I'm trying to find some fine solution for this situation but I have no ideas except set 1 minute timeout or always check AspNetUserClaims instead of cookie and so on, but they don't work in my case because he can activate a lifetime feature in this one minute interval and then use it forever.

But i'd like to set some server-side flag like oops, this guy have just changed his cookies, check it from database or something to lower database roundtrips for common API calls.

Is there any standard default way to do it? Or maybe I have just chosen a wrong instrument?

Alex Zhukovskiy
  • 9,565
  • 11
  • 75
  • 151
  • In Identity you can simply logout the user and log them back in programmatically. Seems like that would bounce their cookie and IPrincipal – Eonasdan Jan 16 '18 at 14:30
  • @Eonasdan I don't know when to logout the user. For every request? Every 5 minutes? If the former then it's just useless. If the latter than user has 5 minutes to do everyting. – Alex Zhukovskiy Jan 16 '18 at 14:59
  • "User activates advanced mode" -> bounce login -> "He disactivates advanced mode" -> bounce login – Eonasdan Jan 16 '18 at 15:05
  • bounce login doesn't affect already existing cookie. If user has a value with `val1,val2,val3` and it send it to the server, `Claims` says that he actually has them. I can't log out these values on the server side. It's just a request. – Alex Zhukovskiy Jan 16 '18 at 15:07
  • Simplified: server receives some request, let's say "pring message on home page" with cookie "HOME_PAGE_MANAGER". What server should do in this case? – Alex Zhukovskiy Jan 16 '18 at 15:08
  • but can't you still bounce the login and do User.Claims.Any(x => x....Type = "HPM") when you receive the request?
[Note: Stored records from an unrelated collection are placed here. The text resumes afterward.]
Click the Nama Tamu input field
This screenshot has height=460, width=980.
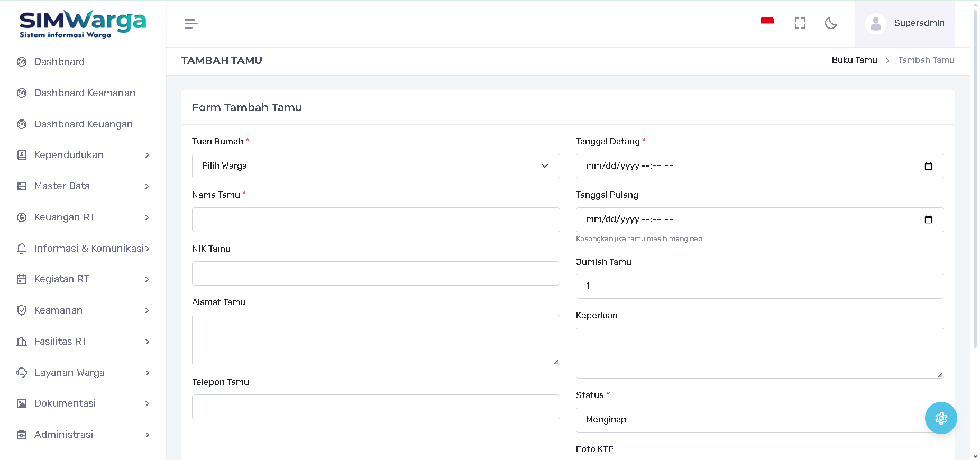tap(375, 220)
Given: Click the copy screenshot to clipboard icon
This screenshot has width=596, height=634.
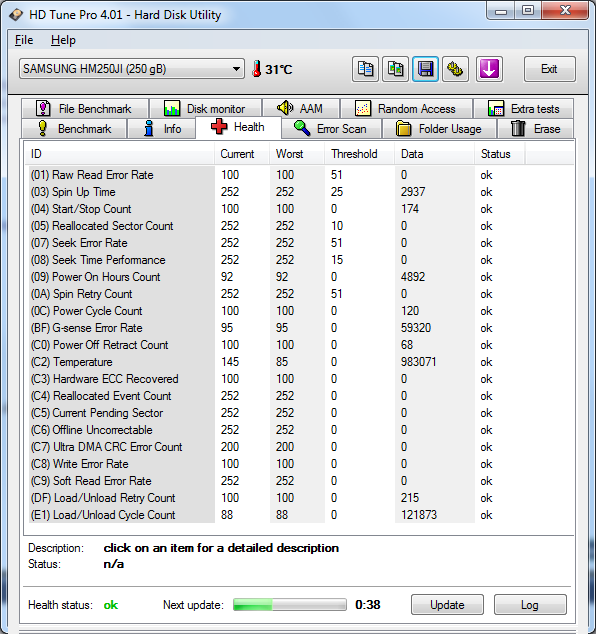Looking at the screenshot, I should point(395,69).
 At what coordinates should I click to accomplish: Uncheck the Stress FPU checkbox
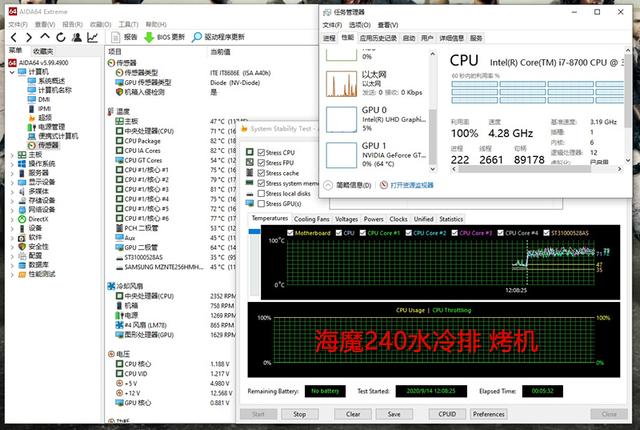tap(261, 162)
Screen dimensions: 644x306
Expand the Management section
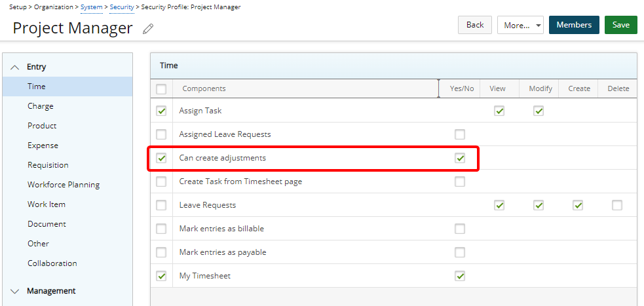(15, 291)
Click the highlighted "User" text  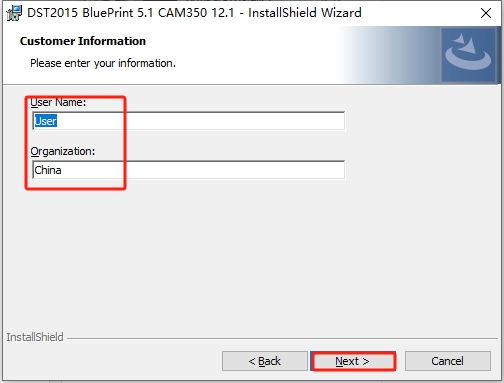(46, 121)
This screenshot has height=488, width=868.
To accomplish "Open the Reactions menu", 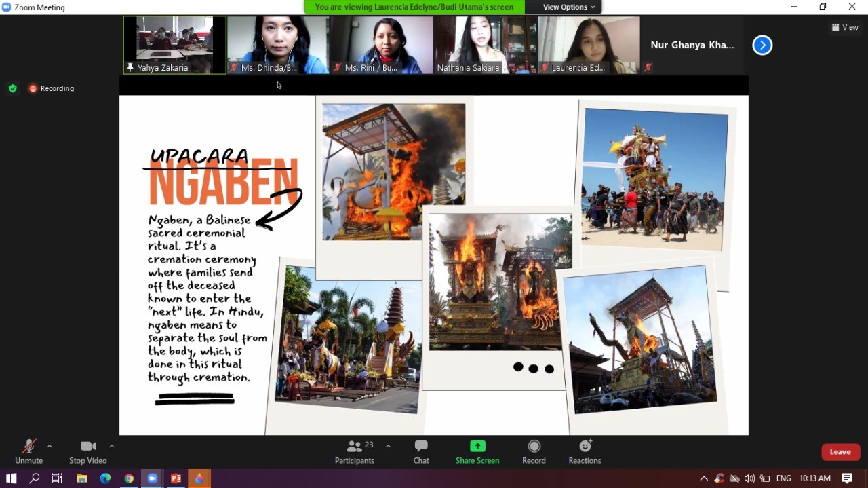I will click(x=585, y=451).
Doesn't the logout action kill the cookie? – Eonasdan Jan 16 '18 at 15:11
  • @Eonasdan no, it doesn't. And this is the very reason for writing this whole question. – Alex Zhukovskiy Jan 16 '18 at 15:15
  • have you seen this: https://stackoverflow.com/questions/34020730/invalidate-old-session-cookie-asp-net-identity – Eonasdan Jan 16 '18 at 15:58
  • @Eonasdan to be honest, I don't recall, it was 6 months ago. Thank you for your post, but it either doesn't work or I haven't seen it. Anyway, thanks for a link. – Alex Zhukovskiy Jan 16 '18 at 16:00
  • lol wow sorry I didn't notice the time lapse, this was on top of my question list when I logged in. – Eonasdan Jan 16 '18 at 16:04
  • @Eonasdan no problem, you're welcome :) As I read your link, they just propose to reduce cookie lifetime. It's not an answer, really. – Alex Zhukovskiy Jan 16 '18 at 16:10

2 Answers2

0

You Need to send update cookies according to your claim value.

Below is code to update your claim value.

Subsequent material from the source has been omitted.